== What is expected ==
Copy the material below word for word, with no changes.

== Data supplied ==
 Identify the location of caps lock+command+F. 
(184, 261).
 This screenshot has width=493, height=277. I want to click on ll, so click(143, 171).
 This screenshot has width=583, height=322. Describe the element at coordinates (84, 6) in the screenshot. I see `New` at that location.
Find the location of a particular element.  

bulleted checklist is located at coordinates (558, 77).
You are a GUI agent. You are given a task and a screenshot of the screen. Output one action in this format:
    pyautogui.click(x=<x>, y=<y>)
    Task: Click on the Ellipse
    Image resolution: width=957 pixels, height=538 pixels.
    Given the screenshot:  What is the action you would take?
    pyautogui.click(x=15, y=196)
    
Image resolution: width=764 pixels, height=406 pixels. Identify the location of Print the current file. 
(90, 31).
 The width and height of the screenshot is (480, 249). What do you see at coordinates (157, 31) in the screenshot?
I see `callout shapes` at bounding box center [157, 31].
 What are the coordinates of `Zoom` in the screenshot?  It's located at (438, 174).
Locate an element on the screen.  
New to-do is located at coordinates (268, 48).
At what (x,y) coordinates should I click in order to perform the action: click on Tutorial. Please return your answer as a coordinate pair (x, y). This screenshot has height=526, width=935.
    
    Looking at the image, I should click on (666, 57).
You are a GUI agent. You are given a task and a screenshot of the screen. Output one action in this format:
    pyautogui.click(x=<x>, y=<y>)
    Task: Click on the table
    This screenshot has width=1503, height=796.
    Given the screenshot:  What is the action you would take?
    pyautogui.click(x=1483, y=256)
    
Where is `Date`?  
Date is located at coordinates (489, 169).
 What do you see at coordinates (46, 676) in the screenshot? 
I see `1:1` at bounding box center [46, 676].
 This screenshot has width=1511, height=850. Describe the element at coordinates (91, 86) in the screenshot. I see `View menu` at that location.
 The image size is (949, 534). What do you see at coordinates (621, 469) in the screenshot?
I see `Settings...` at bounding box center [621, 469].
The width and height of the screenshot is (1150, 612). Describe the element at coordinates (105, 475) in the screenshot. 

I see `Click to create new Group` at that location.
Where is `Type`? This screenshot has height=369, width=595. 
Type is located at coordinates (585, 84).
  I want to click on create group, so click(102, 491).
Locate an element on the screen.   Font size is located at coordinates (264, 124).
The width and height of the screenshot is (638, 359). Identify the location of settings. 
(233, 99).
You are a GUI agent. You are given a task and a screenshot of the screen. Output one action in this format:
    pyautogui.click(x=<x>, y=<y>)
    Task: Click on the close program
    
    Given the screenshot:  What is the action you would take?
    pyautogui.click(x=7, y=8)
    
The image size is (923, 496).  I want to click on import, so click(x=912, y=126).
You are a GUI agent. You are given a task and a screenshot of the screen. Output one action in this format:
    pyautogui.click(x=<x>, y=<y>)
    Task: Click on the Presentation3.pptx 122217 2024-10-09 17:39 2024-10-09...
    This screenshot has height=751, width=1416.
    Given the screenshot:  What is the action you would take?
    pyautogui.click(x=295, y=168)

== The reply ==
 Identify the location of caps lock+command+F. 
(184, 261).
 This screenshot has width=493, height=277. I want to click on ll, so click(143, 171).
 This screenshot has width=583, height=322. Describe the element at coordinates (84, 6) in the screenshot. I see `New` at that location.
Find the location of a particular element.  

bulleted checklist is located at coordinates (558, 77).
You are a GUI agent. You are given a task and a screenshot of the screen. Output one action in this format:
    pyautogui.click(x=<x>, y=<y>)
    Task: Click on the Ellipse
    Image resolution: width=957 pixels, height=538 pixels.
    Given the screenshot:  What is the action you would take?
    pyautogui.click(x=15, y=196)
    
Image resolution: width=764 pixels, height=406 pixels. Identify the location of Print the current file. 
(90, 31).
 The width and height of the screenshot is (480, 249). What do you see at coordinates (157, 31) in the screenshot?
I see `callout shapes` at bounding box center [157, 31].
 What are the coordinates of `Zoom` in the screenshot?  It's located at (438, 174).
Locate an element on the screen.  
New to-do is located at coordinates (268, 48).
At what (x,y) coordinates should I click in order to perform the action: click on Tutorial. Please return your answer as a coordinate pair (x, y). This screenshot has height=526, width=935.
    
    Looking at the image, I should click on (666, 57).
You are a GUI agent. You are given a task and a screenshot of the screen. Output one action in this format:
    pyautogui.click(x=<x>, y=<y>)
    Task: Click on the table
    This screenshot has width=1503, height=796.
    Given the screenshot:  What is the action you would take?
    pyautogui.click(x=1483, y=256)
    
Where is `Date`?  
Date is located at coordinates (489, 169).
 What do you see at coordinates (46, 676) in the screenshot? 
I see `1:1` at bounding box center [46, 676].
 This screenshot has width=1511, height=850. Describe the element at coordinates (91, 86) in the screenshot. I see `View menu` at that location.
 The image size is (949, 534). What do you see at coordinates (621, 469) in the screenshot?
I see `Settings...` at bounding box center [621, 469].
The width and height of the screenshot is (1150, 612). Describe the element at coordinates (105, 475) in the screenshot. 

I see `Click to create new Group` at that location.
Where is `Type`? This screenshot has height=369, width=595. 
Type is located at coordinates (585, 84).
  I want to click on create group, so click(102, 491).
Locate an element on the screen.   Font size is located at coordinates (264, 124).
The width and height of the screenshot is (638, 359). Identify the location of settings. 
(233, 99).
You are a GUI agent. You are given a task and a screenshot of the screen. Output one action in this format:
    pyautogui.click(x=<x>, y=<y>)
    Task: Click on the close program
    
    Given the screenshot:  What is the action you would take?
    pyautogui.click(x=7, y=8)
    
The image size is (923, 496).  I want to click on import, so click(x=912, y=126).
You are a GUI agent. You are given a task and a screenshot of the screen. Output one action in this format:
    pyautogui.click(x=<x>, y=<y>)
    Task: Click on the Presentation3.pptx 122217 2024-10-09 17:39 2024-10-09...
    This screenshot has height=751, width=1416.
    Given the screenshot:  What is the action you would take?
    pyautogui.click(x=295, y=168)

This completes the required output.